Similar questions have been asked, for example here and here but none of the other questions can be applied to my issue. Im trying to determine and count which observations are in each node in a decision tree. However, the tree structure is coming from a data frame of trees that Im creating myself from the BART
package. Im extracting tree information from BART
package and turning it into a data frame that resembles the one shown below (i.e., df
). But I need to work with the data frame structure provided. Aside: I believe the method im using, in relation to how the trees are drawn/ordered in my data frame, is called 'depth first'.

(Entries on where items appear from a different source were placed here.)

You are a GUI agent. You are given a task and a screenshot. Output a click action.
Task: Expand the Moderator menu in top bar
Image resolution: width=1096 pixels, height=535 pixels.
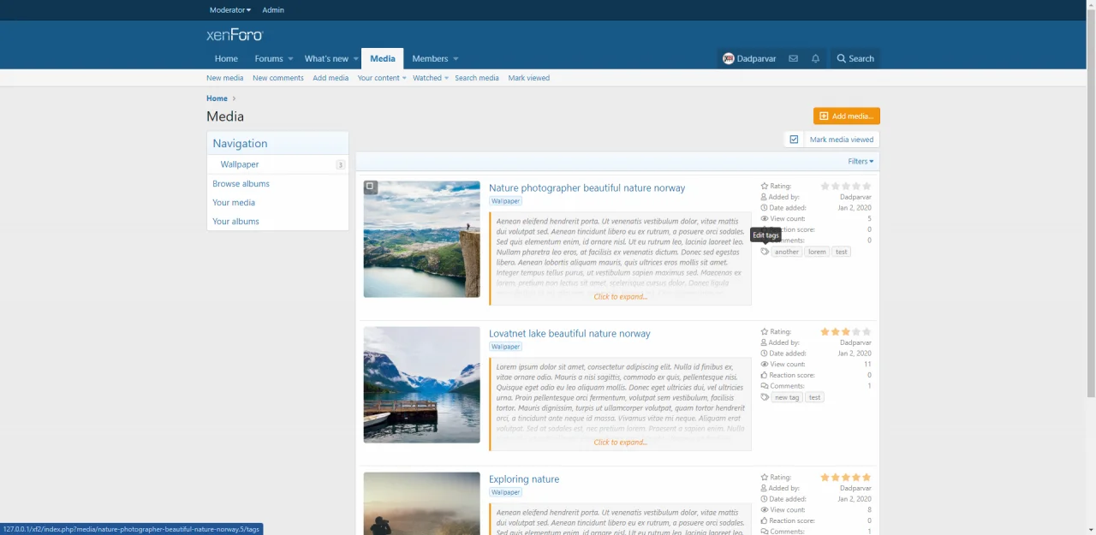(x=229, y=10)
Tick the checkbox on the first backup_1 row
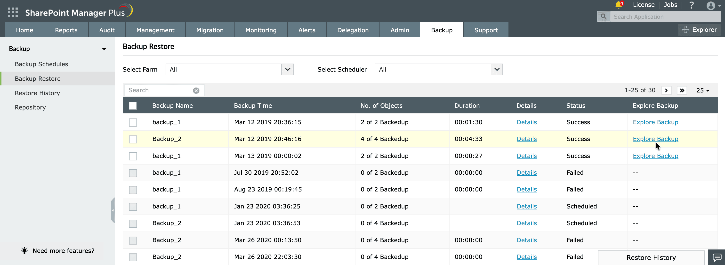 (133, 122)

For example, my data frame of trees looks like this:
library(dplyr)
df <- tibble(variableName = c("x2", "x1", NA, NA, NA, "x2", NA, NA, "x5", "x4", NA, NA, "x3", NA, NA),
splitValue = c(0.542, 0.126, NA, NA, NA, 0.6547, NA, NA, 0.418, 0.234, NA, NA, 0.747, NA, NA),
treeNo = c(1,1,1,1,1,2,2,2,3,3,3,3,3,3,3))
Visually, these trees would look like:
The trees are being drawn left-first when traversing down df
. Additionally, all splits are binary splits. So each node will have 2 children.
So, if we create some data that looks like this:
set.seed(100)
dat <- data.frame( x1 = runif(10),
x2 = runif(10),
x3 = runif(10),
x4 = runif(10),
x5 = runif(10)
)
Im trying to find which of the observations of dat
fall into which node?
Attempt at an answer: This isn't really helpful, but for clarity (as I am still trying to solve this), hardcoding it for tree number three would look like this:
lists <- df %>% group_by(treeNo) %>% group_split()
tree<- lists[[3]]
namesDf <- names(dat[grepl(tree[1, ]$variableName, names(dat))])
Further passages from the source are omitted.